La mia storia come tante

Carissimi presidenti, scusatemi che vi chiamo carissimi, ma potreste essere, uno mio padre, e l’altro mio fratello. Sono una persona del “sud”, precisamente della bellissima Palermo, e sapete cosa attanaglia il sud: siamo martoriati dalla mancanza di lavoro, e chi ce l’ha, molto spesso è in nero (come si dice a Palermo: ‘o ti pigghi sta minestra, o ti iecchi ra’ finestra’ e qui penso che il nostro beneamato Presidente della Repubblica capisca cosa significhi). Si sentono tutti i giorni, persone, ragazzi e non più, che vanno via dalla propria città, lasciando i propri cari, per cercare quel maledetto lavoro, che purtroppo non trovano dove sono. La cosiddetta fuga dei cervelli. Non vi racconto la mia vita, il racconto sarebbe troppo lungo, per le cose che mi sono successe.

Nel 2017 vado al nord

Dico che dal 2017, ho dovuto lasciare i miei cari e sono andato a cercare un lavoro al nord. Mi sono diretto in un’altra bellissima città, Ravenna, dove sono riuscito a trovare lavoro, dopo tante richieste, a tempo determinato, per pochi giorni. Accettai perché era un lavoro che mi piaceva, sia perché quando lavoro ci metto l’anima, sia perché era nel mio settore, informatica, che faccio a 360°, ambito programmazione.
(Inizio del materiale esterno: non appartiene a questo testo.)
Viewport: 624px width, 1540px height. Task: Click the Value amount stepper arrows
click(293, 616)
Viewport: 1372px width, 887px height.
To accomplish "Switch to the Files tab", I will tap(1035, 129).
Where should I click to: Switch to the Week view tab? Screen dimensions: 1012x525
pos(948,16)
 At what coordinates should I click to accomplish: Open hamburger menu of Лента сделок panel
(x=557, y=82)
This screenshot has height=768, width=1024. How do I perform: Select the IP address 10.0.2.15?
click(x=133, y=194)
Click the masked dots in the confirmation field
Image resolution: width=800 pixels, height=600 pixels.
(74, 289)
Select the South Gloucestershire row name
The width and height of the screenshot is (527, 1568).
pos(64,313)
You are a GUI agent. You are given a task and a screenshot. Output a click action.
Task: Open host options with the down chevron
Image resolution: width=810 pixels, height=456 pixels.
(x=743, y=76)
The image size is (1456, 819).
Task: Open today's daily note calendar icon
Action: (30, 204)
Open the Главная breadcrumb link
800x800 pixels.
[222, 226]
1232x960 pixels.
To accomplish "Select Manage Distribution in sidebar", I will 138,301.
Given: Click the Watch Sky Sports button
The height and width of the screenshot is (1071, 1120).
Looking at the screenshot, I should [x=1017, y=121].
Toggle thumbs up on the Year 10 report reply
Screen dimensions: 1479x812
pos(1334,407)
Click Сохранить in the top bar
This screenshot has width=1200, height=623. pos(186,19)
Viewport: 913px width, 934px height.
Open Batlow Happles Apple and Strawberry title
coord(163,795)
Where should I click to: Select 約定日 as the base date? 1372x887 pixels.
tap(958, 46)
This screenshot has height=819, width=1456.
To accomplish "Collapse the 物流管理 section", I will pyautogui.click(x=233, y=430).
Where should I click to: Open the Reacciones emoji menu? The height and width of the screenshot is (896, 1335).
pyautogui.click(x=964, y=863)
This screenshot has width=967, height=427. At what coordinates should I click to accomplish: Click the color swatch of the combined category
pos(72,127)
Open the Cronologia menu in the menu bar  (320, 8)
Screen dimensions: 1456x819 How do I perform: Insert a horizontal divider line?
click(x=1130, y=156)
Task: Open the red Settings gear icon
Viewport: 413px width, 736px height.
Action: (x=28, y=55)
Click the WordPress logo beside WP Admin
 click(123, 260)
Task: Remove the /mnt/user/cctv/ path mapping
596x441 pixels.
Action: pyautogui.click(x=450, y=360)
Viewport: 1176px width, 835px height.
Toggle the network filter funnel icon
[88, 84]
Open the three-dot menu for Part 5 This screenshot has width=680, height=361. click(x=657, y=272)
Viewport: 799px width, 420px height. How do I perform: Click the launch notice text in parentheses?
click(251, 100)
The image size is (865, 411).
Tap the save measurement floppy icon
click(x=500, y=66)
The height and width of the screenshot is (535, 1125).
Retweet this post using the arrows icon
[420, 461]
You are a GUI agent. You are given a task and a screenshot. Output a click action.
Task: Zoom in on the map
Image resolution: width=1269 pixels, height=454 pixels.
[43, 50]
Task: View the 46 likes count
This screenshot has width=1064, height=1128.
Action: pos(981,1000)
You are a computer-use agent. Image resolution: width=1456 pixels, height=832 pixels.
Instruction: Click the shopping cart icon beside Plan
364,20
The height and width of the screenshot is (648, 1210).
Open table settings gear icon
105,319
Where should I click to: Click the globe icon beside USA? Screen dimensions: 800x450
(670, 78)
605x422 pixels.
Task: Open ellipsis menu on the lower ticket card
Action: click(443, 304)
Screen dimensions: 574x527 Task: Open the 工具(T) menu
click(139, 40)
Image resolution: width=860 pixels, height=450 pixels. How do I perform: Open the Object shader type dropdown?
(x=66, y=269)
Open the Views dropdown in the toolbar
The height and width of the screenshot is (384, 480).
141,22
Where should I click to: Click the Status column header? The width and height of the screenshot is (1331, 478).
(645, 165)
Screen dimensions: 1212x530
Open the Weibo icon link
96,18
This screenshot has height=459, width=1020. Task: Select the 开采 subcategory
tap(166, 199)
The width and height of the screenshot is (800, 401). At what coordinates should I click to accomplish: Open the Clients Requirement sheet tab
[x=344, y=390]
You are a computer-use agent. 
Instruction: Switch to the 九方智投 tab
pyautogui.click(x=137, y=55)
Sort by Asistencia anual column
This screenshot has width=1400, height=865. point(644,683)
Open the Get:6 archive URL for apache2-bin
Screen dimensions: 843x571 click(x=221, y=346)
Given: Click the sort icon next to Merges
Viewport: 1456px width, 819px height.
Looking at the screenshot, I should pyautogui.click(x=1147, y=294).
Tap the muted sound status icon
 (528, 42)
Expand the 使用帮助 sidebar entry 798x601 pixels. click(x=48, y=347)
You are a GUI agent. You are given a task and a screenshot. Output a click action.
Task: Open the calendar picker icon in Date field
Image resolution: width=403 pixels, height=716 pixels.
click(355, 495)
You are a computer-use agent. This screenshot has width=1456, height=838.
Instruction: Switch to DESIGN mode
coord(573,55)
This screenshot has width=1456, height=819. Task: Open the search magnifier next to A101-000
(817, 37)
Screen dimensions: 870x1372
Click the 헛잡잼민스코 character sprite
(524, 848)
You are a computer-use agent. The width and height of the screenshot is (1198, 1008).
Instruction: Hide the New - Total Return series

Dopo un breve periodo, mi rinnovano il contratto, sempre mese dopo mese (a volte anche 2 mesi, inizialmente con agenzia interinale, e poi direttamente con loro). L’ultimo contratto con scadenza ai primi di agosto. Sono ritornato in Sicilia, dai miei genitori, che furono contenti che io fossi andato a trovare un lavoro.

Una vita da precario

Mi richiama la stessa azienda con lo stesso contratto. La difficoltà che si incontra è quello di trovare, soprattutto da distanza, un appartamento anche piccolo, per brevi periodi, perché tutti i proprietari di casa vorrebbero qualcosa di più a lungo. Sono riuscito a trovare una persona che per 2 anni mi affittasse per 2-3 mesi, perché era quello che gli potevo garantire, e non di più, visto il tipo di contratto di lavoro. Riuscivo a portare l’affitto, sempre verso fine maggio, così come il lavoro, che prorogavo fino al 20. Alla fine del discorso mi dissero, che non mi avrebbero potuto fare un contratto né a lungo termine, e né tanto meno a tempo indeterminato.

L’Italia si blocca. E io?

Così quest’anno rifiutando l’ennesimo contratto che mi proponevano, ho accettato una supplenza a scuola come Assistente Tecnico in un laboratorio, sempre a Ravenna, dove ho fatto richiesta come ATA. Per 15 giorni full time, dopo, part-time, 2 ore al giorno, perché mi piace il lavoro a scuola. Il mio grande sogno di lavorare a scuola, forse si avverava. La solita problematica dell’affitto, comunque anche questa volta, con molta fatica, girando a destra e a sinistra, sono riuscito a trovare un appartamento. Adesso arrivo al dunque, dopo tutta questa premessa: con giusta causa, si è bloccata l’Italia. Però non si è reso conto che gente come me, con contratti a termine, hanno la problematica di continuare a stare dove si trova.

Un’odissea kafkiana

All’inizio, a febbraio, non avendo tante problematiche, in quanto ancora ben lontano dal blocco, già iniziavo a chiedere in segreteria, quanto ferie mi spettassero, perché avevo pensato di ritornare in Sicilia il 1° di aprile, e chiedendo anche se fosse possibile qualche giorno di ferie non pagate. Ero preoccupato per eventuali blocchi. Prima della metà di marzo, visto che ancora si lavorava, richiesi nuovamente in segreteria, perché dovevo fare il biglietto per rientrare a Palermo. Così iniziai a chiamare per informarmi se fosse possibile prendere la nave, a Livorno o a Civitavecchia.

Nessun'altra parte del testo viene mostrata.